:: Data for this exercise ::

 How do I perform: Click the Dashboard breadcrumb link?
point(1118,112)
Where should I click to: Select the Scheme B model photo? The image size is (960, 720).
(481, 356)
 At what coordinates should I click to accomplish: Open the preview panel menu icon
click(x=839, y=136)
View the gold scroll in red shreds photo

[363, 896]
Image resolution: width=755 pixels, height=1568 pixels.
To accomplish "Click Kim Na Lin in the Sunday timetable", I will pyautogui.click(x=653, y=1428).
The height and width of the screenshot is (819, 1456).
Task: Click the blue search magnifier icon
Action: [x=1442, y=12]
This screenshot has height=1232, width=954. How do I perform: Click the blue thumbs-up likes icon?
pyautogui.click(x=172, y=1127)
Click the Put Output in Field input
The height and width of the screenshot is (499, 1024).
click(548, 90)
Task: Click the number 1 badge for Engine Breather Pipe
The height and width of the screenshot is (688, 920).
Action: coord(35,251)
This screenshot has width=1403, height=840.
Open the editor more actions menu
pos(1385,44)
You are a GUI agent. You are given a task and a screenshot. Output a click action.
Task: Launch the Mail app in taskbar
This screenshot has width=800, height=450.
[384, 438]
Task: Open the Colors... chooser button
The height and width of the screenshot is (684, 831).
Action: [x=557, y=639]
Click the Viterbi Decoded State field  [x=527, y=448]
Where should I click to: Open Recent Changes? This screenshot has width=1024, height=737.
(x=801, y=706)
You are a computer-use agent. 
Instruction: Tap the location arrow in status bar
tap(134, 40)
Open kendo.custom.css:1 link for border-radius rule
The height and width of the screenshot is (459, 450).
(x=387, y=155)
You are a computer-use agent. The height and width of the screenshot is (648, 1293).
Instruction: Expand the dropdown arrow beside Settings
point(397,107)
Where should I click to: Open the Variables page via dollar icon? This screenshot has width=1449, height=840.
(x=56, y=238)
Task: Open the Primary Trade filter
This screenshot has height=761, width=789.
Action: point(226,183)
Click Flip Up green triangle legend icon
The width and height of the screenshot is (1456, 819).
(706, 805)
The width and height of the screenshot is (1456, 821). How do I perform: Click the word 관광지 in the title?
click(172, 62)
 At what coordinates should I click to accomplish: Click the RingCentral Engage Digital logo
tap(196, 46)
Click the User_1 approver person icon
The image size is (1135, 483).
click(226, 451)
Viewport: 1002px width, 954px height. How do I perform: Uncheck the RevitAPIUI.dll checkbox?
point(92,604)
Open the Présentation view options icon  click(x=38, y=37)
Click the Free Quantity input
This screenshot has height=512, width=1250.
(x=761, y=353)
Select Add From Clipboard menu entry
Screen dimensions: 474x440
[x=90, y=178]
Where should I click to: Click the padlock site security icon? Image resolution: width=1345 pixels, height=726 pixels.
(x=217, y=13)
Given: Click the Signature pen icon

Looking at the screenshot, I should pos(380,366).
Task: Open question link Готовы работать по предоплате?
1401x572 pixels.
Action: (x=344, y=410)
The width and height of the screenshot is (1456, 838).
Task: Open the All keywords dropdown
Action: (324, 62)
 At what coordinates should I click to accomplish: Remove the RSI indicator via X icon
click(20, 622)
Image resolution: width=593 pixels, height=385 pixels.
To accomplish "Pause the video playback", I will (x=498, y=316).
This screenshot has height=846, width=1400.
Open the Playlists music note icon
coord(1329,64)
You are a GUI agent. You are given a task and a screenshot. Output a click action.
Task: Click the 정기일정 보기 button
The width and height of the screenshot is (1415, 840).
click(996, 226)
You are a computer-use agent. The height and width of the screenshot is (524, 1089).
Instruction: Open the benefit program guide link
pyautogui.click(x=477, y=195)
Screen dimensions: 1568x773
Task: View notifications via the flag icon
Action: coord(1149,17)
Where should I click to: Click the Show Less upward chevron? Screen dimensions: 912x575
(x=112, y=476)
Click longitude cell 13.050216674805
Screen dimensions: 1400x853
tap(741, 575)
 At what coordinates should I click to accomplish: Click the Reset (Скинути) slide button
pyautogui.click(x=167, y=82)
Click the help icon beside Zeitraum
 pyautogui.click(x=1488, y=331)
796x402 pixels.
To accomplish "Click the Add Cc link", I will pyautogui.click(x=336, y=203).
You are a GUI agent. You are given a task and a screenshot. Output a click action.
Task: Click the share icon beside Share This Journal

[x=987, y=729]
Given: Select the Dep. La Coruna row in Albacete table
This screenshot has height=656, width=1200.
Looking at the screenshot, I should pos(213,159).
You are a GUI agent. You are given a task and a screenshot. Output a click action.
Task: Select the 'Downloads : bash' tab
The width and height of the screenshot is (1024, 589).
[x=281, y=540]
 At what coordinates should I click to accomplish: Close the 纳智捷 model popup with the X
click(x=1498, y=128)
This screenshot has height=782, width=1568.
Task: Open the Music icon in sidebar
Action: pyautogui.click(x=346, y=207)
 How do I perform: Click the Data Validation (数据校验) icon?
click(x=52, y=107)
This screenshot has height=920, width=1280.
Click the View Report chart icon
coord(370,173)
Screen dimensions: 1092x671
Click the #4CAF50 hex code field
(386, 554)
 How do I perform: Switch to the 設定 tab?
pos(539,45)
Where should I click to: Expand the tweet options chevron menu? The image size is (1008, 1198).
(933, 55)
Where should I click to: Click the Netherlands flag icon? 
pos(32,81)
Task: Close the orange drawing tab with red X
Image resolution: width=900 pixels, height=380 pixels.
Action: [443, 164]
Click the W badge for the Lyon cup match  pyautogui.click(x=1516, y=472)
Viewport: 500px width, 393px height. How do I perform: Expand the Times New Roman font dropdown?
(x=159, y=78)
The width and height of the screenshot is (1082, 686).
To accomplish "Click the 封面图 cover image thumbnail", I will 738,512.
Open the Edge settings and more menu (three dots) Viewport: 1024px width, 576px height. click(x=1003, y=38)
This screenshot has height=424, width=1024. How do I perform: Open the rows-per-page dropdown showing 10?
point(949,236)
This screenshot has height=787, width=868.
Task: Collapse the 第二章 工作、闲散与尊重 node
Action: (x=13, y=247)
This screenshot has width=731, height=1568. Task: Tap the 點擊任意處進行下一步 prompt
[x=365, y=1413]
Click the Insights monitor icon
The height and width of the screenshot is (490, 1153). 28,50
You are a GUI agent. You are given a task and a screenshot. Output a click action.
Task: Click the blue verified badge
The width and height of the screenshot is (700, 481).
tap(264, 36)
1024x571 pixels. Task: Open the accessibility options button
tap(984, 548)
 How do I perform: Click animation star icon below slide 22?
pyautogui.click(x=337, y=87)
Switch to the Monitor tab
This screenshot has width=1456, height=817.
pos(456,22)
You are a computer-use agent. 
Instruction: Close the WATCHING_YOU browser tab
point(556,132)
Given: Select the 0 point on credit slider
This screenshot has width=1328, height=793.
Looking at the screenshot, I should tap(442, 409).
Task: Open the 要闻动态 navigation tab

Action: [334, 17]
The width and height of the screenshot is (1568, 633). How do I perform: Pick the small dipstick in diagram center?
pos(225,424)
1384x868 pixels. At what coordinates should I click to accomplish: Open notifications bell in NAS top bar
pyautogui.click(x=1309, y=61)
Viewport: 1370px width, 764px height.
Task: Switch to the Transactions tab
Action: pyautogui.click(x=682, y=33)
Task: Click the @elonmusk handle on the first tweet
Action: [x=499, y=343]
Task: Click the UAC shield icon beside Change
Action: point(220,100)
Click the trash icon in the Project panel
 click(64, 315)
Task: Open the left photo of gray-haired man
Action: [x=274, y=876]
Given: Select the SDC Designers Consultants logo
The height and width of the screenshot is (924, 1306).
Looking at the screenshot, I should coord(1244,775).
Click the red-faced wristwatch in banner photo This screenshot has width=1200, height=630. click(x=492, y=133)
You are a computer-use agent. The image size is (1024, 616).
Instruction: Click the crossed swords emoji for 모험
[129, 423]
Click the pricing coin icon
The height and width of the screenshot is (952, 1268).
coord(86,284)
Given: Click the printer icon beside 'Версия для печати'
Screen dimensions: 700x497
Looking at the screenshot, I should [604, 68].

:::

### Exercise directions
Can you reproduce the entries above character for character, from the line containing "Engage Digital logo" through the line containing "pyautogui.click(x=1488, y=331)", both of those lines included?

### Answer for this exercise
 At what coordinates should I click to accomplish: Click the RingCentral Engage Digital logo
tap(196, 46)
Click the User_1 approver person icon
The image size is (1135, 483).
click(226, 451)
Viewport: 1002px width, 954px height. How do I perform: Uncheck the RevitAPIUI.dll checkbox?
point(92,604)
Open the Présentation view options icon  click(x=38, y=37)
Click the Free Quantity input
This screenshot has height=512, width=1250.
(x=761, y=353)
Select Add From Clipboard menu entry
Screen dimensions: 474x440
[x=90, y=178]
Where should I click to: Click the padlock site security icon? Image resolution: width=1345 pixels, height=726 pixels.
(x=217, y=13)
Given: Click the Signature pen icon

Looking at the screenshot, I should pos(380,366).
Task: Open question link Готовы работать по предоплате?
1401x572 pixels.
Action: (x=344, y=410)
The width and height of the screenshot is (1456, 838).
Task: Open the All keywords dropdown
Action: (324, 62)
 At what coordinates should I click to accomplish: Remove the RSI indicator via X icon
click(20, 622)
Image resolution: width=593 pixels, height=385 pixels.
To accomplish "Pause the video playback", I will (x=498, y=316).
This screenshot has height=846, width=1400.
Open the Playlists music note icon
coord(1329,64)
You are a GUI agent. You are given a task and a screenshot. Output a click action.
Task: Click the 정기일정 보기 button
The width and height of the screenshot is (1415, 840).
click(996, 226)
You are a computer-use agent. The height and width of the screenshot is (524, 1089).
Instruction: Open the benefit program guide link
pyautogui.click(x=477, y=195)
Screen dimensions: 1568x773
Task: View notifications via the flag icon
Action: coord(1149,17)
Where should I click to: Click the Show Less upward chevron? Screen dimensions: 912x575
(x=112, y=476)
Click longitude cell 13.050216674805
Screen dimensions: 1400x853
tap(741, 575)
 At what coordinates should I click to accomplish: Click the Reset (Скинути) slide button
pyautogui.click(x=167, y=82)
Click the help icon beside Zeitraum
 pyautogui.click(x=1488, y=331)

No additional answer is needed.